Not only is there no difference in God's eyes, but now there should be no difference in your eyes as well. We are to be a community of believers with Christ in common. Since Christ should be everything to us, we, in essence, have all things in common. This attitude should reign in all that we do one with another, that the brotherhood of believers be shown to be the most important earthly institution--established by God Himself.

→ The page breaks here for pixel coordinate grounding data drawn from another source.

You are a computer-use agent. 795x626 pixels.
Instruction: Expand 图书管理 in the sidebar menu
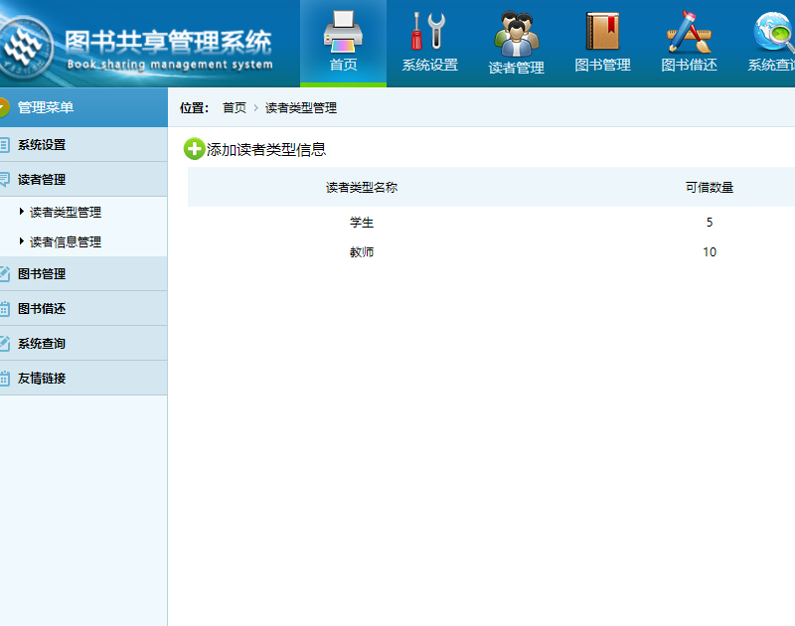tap(42, 274)
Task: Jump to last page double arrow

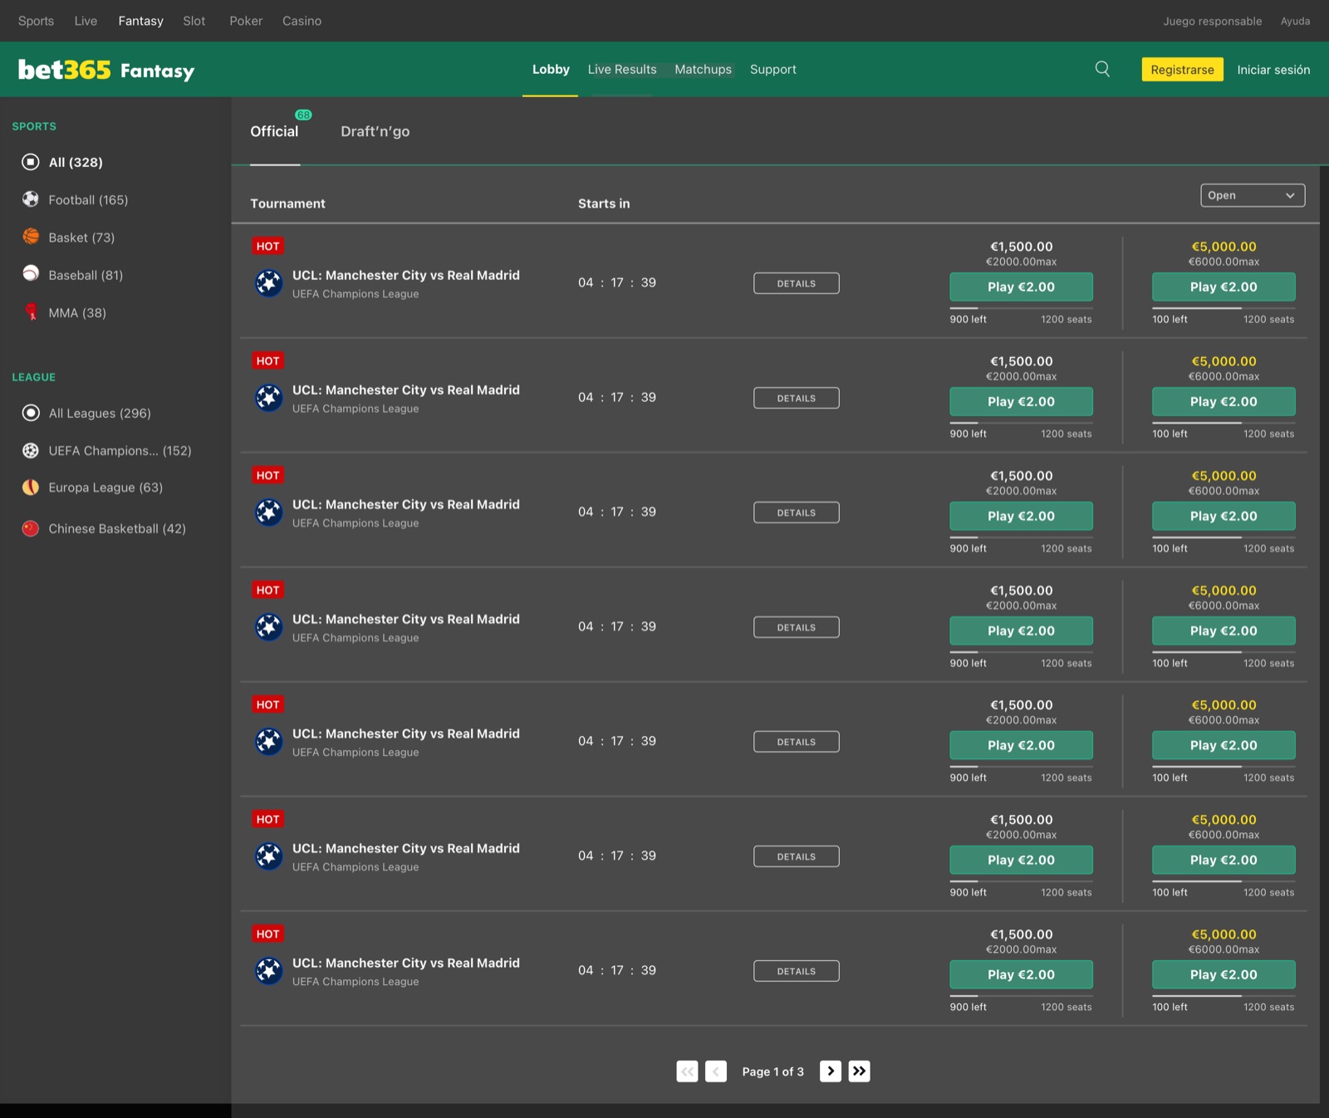Action: pos(860,1071)
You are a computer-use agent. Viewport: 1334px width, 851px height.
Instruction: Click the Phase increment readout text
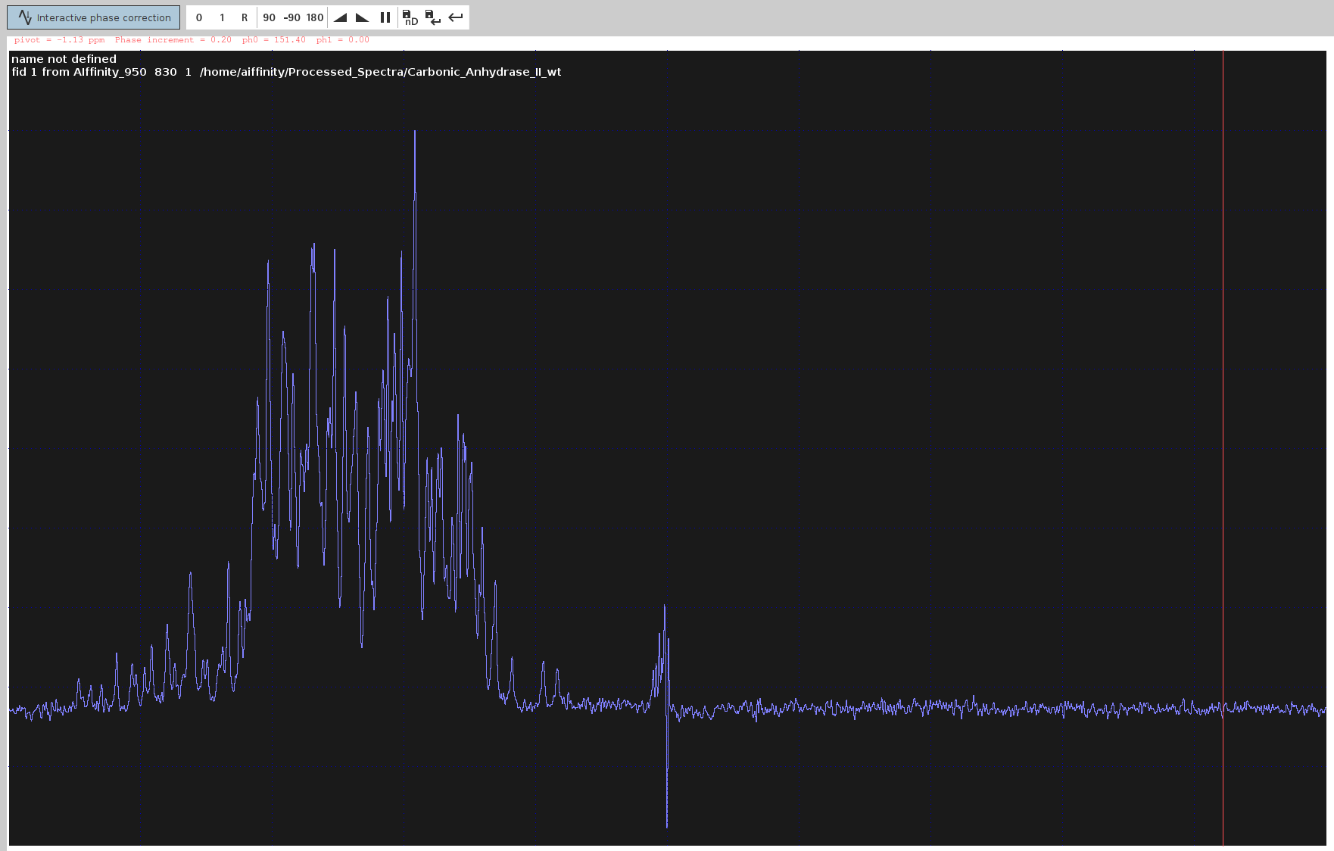click(x=173, y=40)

Verse 16: I find it interesting that Paul urges the believers to teach and admonish with songs before he instructs to sing songs. The songs were used as an affirmation of doctrine in the assembly, they were the liturgy. Without Bibles, the lyrics of the songs would be used for teaching core beliefs concerning Christ. Most of Paul's letters are believed to be sections of songs used to commemorate Christ's core actions.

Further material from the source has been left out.